# Kostenloser Sequenzer im Netz?



## sight011 (13. September 2010)

Ich brauch mal eben nen Sequencer for free!

Audacity geht nicht, da ich da keine bpm Zahl einstellen kann.

Gibt es da was?


EDIT: Bin gerade nicht zu Hause, deswegen wäre ich über eine Lösung sehr glücklich, denn google zeigt mir nur ganz viele Midi-Sequencer, ich will aber Audio schneiden :-/


----------



## bokay (16. September 2010)

Hallo,

auf die schnelle: Audacity!

Ansonsten Klick

Edit, ok sorry Audacity nehm ich wieder raus.


Lad dir halt ne Demo runter...?


----------



## sight011 (17. September 2010)

Ok ne Demo könnte gehen - brauch das da ja nur temporär.


Hatte nur ds Prolem bei Demos unbekannter Hersteller, dasdie keineSpeicher oderExport Funktion hatten.

Kann ja sein das esbei ner Cubase DEmo anders ist.
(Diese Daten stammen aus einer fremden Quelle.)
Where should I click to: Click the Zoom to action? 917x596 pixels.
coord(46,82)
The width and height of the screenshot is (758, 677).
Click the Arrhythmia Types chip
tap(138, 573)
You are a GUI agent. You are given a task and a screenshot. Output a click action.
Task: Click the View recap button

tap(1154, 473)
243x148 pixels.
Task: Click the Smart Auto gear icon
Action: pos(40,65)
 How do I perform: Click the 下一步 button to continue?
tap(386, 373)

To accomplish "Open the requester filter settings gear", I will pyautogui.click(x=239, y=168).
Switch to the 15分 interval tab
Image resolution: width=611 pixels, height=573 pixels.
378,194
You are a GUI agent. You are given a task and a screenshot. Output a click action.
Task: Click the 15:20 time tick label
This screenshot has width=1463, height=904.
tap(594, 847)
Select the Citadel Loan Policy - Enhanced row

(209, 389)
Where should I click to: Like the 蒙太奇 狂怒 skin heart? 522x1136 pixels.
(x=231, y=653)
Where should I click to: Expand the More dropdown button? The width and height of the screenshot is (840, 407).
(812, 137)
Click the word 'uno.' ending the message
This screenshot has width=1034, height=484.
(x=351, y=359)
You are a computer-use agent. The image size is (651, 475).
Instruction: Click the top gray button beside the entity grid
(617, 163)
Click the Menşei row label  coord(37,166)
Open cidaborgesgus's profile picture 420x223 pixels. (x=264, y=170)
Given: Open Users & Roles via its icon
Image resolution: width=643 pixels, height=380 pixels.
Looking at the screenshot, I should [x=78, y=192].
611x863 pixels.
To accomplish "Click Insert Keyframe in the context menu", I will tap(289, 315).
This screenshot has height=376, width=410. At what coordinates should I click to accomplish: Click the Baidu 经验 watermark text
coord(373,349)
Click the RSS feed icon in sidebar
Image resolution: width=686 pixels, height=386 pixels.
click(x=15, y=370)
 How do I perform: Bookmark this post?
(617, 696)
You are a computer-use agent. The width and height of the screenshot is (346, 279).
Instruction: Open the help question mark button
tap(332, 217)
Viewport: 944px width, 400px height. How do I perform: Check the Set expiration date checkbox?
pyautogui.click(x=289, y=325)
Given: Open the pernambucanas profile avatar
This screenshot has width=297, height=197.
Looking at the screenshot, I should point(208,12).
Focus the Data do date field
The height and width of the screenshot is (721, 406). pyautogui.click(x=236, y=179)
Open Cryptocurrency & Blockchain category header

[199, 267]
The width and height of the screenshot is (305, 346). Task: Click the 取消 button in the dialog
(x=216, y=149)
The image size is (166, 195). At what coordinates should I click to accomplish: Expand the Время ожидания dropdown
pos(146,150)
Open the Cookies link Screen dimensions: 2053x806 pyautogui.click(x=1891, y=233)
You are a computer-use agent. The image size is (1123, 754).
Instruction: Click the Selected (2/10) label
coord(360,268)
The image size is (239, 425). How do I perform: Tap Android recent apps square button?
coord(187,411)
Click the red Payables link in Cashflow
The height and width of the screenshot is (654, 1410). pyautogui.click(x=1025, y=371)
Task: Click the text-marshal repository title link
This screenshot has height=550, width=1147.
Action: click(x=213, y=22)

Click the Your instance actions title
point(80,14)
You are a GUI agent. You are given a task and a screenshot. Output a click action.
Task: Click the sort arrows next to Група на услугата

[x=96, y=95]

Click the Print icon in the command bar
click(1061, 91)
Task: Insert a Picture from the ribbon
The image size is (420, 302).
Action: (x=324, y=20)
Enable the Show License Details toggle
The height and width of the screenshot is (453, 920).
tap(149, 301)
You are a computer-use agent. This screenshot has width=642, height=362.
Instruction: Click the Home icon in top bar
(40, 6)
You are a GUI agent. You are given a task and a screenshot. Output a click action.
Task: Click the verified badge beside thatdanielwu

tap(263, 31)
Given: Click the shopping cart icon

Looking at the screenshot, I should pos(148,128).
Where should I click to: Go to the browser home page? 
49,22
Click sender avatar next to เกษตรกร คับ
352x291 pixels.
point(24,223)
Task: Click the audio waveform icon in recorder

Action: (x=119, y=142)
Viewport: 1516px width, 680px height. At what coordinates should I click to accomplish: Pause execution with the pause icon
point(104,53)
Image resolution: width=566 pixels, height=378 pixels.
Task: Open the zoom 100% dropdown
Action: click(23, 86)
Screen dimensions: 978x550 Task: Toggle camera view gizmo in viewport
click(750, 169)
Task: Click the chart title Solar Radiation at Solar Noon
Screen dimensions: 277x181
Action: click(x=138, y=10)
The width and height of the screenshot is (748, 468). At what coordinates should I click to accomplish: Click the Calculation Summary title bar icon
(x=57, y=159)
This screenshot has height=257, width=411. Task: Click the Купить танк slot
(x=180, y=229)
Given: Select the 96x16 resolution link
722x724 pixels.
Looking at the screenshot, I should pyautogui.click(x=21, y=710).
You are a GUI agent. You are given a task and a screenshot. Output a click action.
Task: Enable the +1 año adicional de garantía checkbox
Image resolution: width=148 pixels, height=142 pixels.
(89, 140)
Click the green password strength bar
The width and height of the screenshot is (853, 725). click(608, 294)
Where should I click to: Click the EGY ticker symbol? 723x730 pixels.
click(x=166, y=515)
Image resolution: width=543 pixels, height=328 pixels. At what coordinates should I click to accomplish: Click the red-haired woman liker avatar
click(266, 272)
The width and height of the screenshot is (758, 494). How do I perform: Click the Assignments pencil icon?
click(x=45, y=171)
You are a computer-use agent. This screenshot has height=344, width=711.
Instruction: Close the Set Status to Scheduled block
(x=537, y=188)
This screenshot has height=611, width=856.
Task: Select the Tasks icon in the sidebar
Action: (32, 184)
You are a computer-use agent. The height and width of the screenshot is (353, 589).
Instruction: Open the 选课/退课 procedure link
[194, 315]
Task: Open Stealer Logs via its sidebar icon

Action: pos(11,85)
Danke


----------



## sight011 (20. September 2010)

Nachtrag: Nachdem ich nun neulich wieder da war - mit "da" meine ich einen Ot wo ich nicht an meinen Sequenzer ran kann ^^ - und wieder eine Euphorie-Welle des Musik-machens verspührte!

Wollte ich mir ne DEmo ziehen, aber ich wollte hier nur malsagen, bei Cubase ist das ja gar nicht so mal eben gemacht, mussman sich erstmal für anmelden & pi-pa-po! :-/


----------



## bokay (22. September 2010)

Nimm halt deinen Dongle mit beim nächsten mal!


----------